Date 2019-11-04 
Time 5:00 ~ 6:00 PM 
Title Dr. Haemin Paik Materials Science and Engineering, Massachusetts Institute of Technology 

■ Title : Development of electrocatalysts in solid acid fuel cells


■ Speaker : Dr. Haemin Paik

          Materials Science and Engineering, Massachusetts Institute of Technology


■ Date and time : 11/0(Mon5:00 ~ 6:00 PM


■ Venue :  Applied Engineering Building (W1-1), Room #2429


 Host : Prof. WooChul Jung


 Abstract :  Solid acid fuel cells (SAFCs) based on the proton-conductive electrolyte CsH2PO4 (CDP) have shown promising power densities at an intermediate operating temperature. However, Pt loadings in SAFCs remain higher than desirable, and few alternatives to Pt have emerged for either the hydrogen oxidation reaction or the oxygen reduction reaction in SAFCs. In this talk, I will talk about the use of Pd and Pd-based alloys for electrocatalysis in SAFCs.

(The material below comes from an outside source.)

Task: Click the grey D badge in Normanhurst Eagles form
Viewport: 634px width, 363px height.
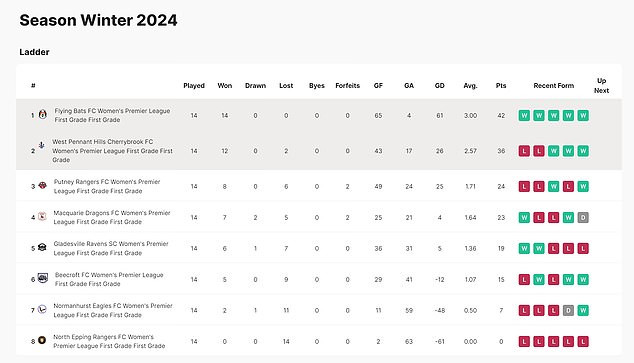Action: [x=568, y=310]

To evaluate Pd as a SAFC anode, both catalytic activity for hydrogen electro-oxidation and reactivity with the CDP electrolyte are studied. It is found that Pd reacts with CDP, forming palladium phosphide (Pd-P) at the metal-electrolyte interface. With the aim studying the behavior of Pd in the absence of this reactivity, Pd overlain on Pt was examined in a bilayer geometry. The bilayer Pt|Pd films showed much higher activity for hydrogen electro-oxidation than films of Pt alone, as measured by AC impedance spectroscopy. Ex situ analysis revealed that Pd diffused into the Pt layer under operating conditions. The extremely high activity of the interdiffused films suggest that Pd catalyzes reactions at both the metal-gas and metal-electrolyte interfaces, and furthermore facilitates rapid hydrogen diffusion rates through the films. The high activity of Pt|Pd films, in which Pd eventually contacts the underlying electrolyte due to interdiffusion of the metals, motivated an investigation of Pd-based catalysts (Pd and Pd-P). The hydrogen oxidation kinetics from Pd, and Pd-P were observed to be comparable and more effective than the equivalent mole percent of Pt supported on carbon.